Slow Dakota's sophomore release, Rumspringa, begins on a characteristically aspirational note: "When I'm free / When I leave the city / When I'm free / Then I'll wake up early / I'll tend the rocky fields on the hill / I'll serve the basil in my windowsill." The lyrics are familiar to anyone who's ever dreamt of escape to a more idyllic life, and the way we tend to insist upon plans when we're least certain that we'll actually follow through.

It's a sentiment that fits with the EP's title—a reference to the Amish rite of passage in which adolescents are allowed to explore the outside world—as well as its sound. Mastered by the legendary Greg Calbi (known for his work on countless classic records, from Lennon to Bowie to Talking Heads), Rumspringa is a decidedly more polished album than last year's The Ascension of Slow Dakota. The songwriting is approachable, pop-sensible, and thoroughly fun to listen to, but thankfully manages this evolution without losing any of artist P.J. Sauerteig's distinctively raw delivery, nor the sense of humanizing self-doubt that permeates his work.

Each track on the EP is named for a different whimsical character, with most (if not all—I'm no master of Midwestern geography) referencing a city or state. Titles like "Abram Indiana," "Elijah Yoder," "Cherry Mary Michigan," and "Jebediah Iowa" all drive home that this work is as much about place as it is about personal experience. The names are hybrids of biblical Americana, seemingly entwining Sauerteig's own explorations of religious faith with broader questions of identity and the ever-changing definition of "home" (he even split the recording between his home state of Indiana and his adoptive New York). If we leave and decide to return, what are we coming back to?

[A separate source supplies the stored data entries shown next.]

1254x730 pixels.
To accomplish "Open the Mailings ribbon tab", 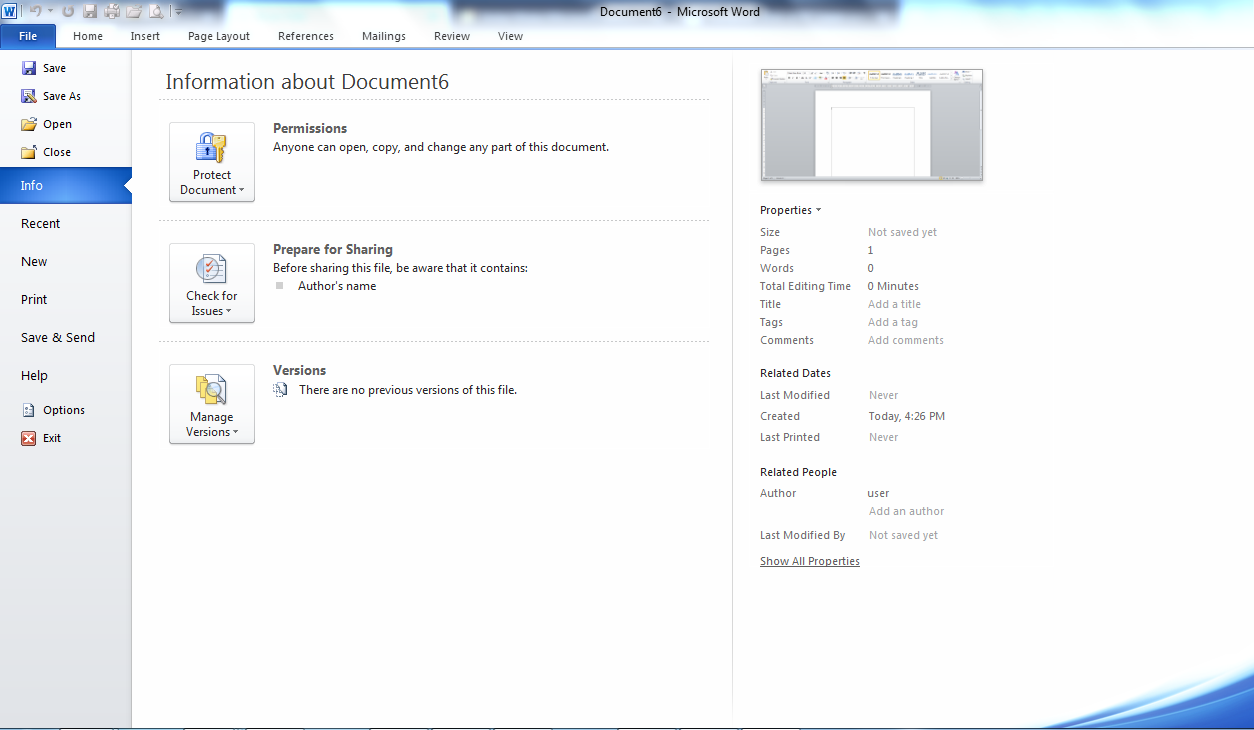I will coord(383,35).
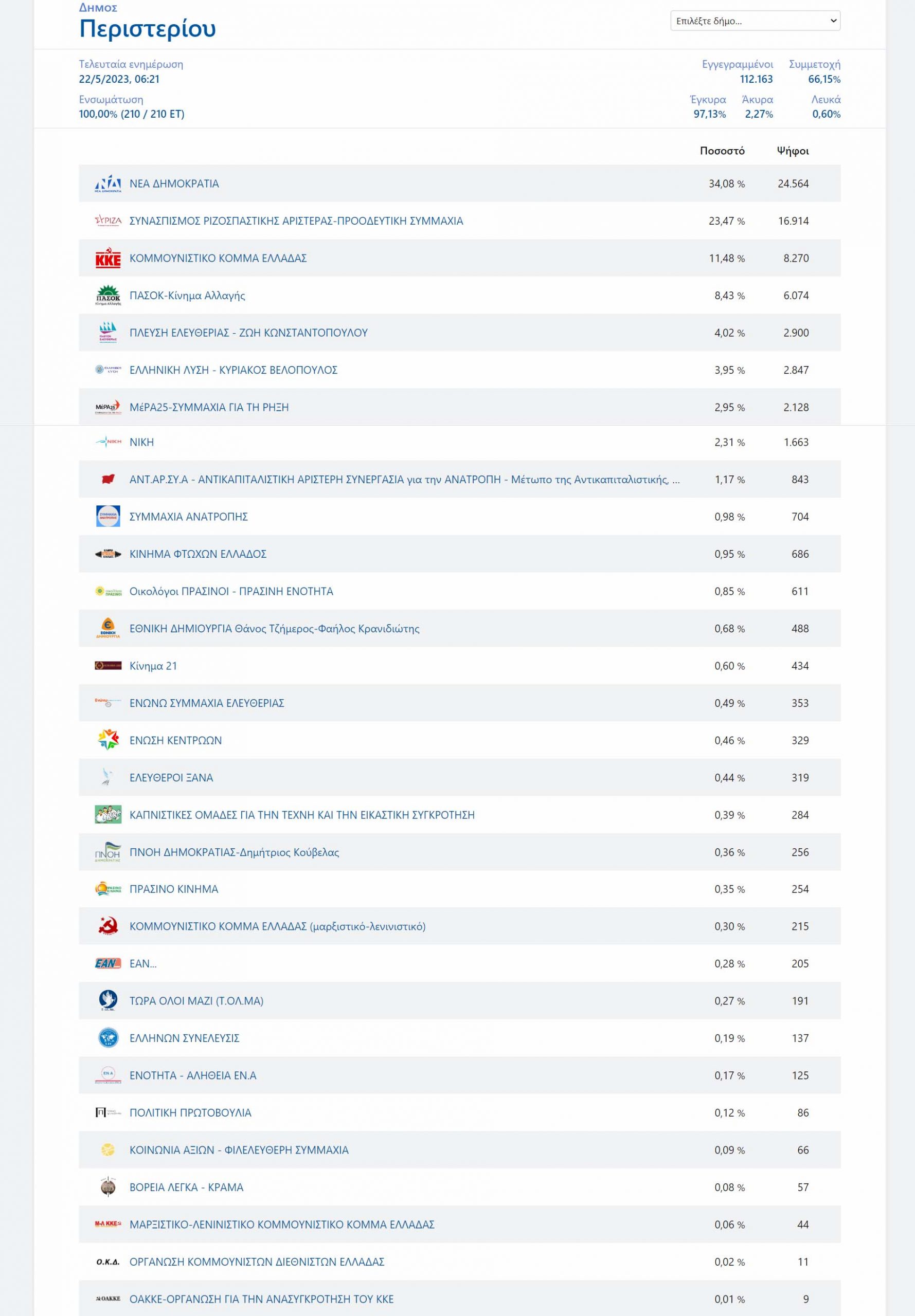Screen dimensions: 915x1316
Task: Open the Κίνημα 21 party link
Action: 153,666
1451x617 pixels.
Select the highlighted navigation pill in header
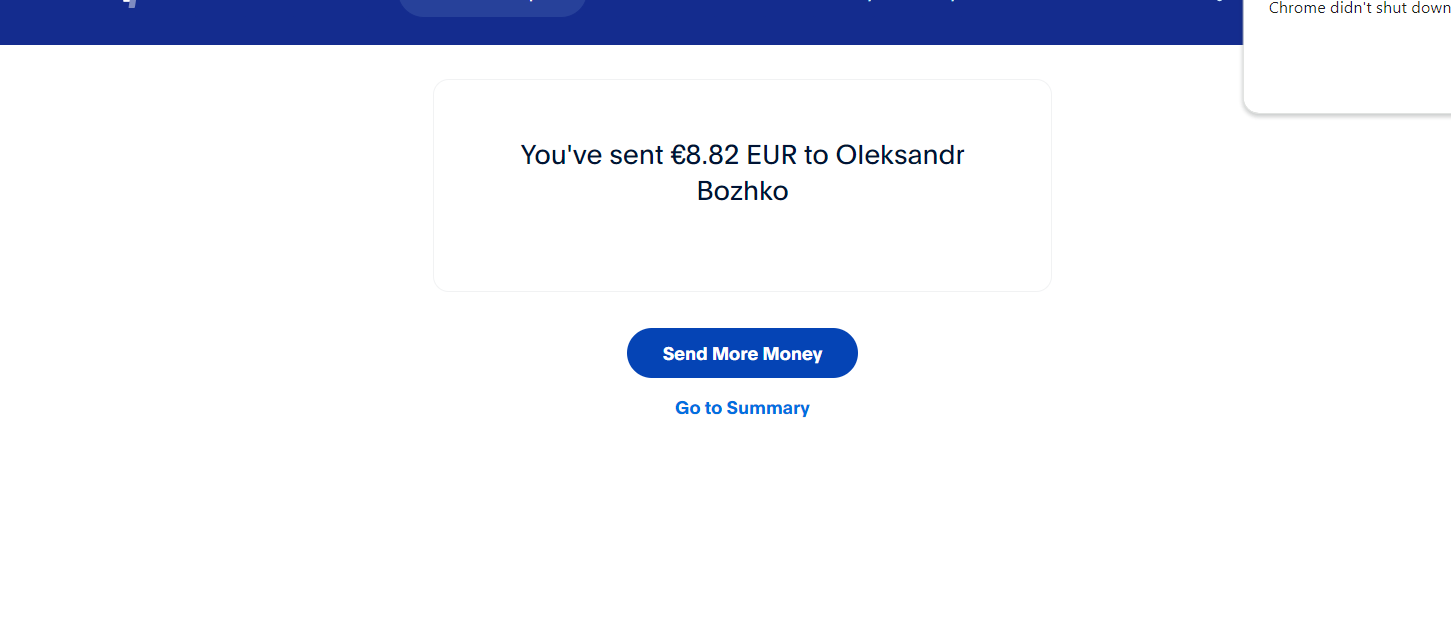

Rumspringa is a fitting title for Slow Dakota's relatively short diversion into explicitly pop songwriting; like its namesake, it seems to represent both indulgence and experimentation, but also a subtle, almost reflexive quality of clinging to the familiar. Whether Sauerteig will return to his more avant-garde roots or continue down this infectious rabbit hole remains to be seen. Either way, it's bound to be compelling.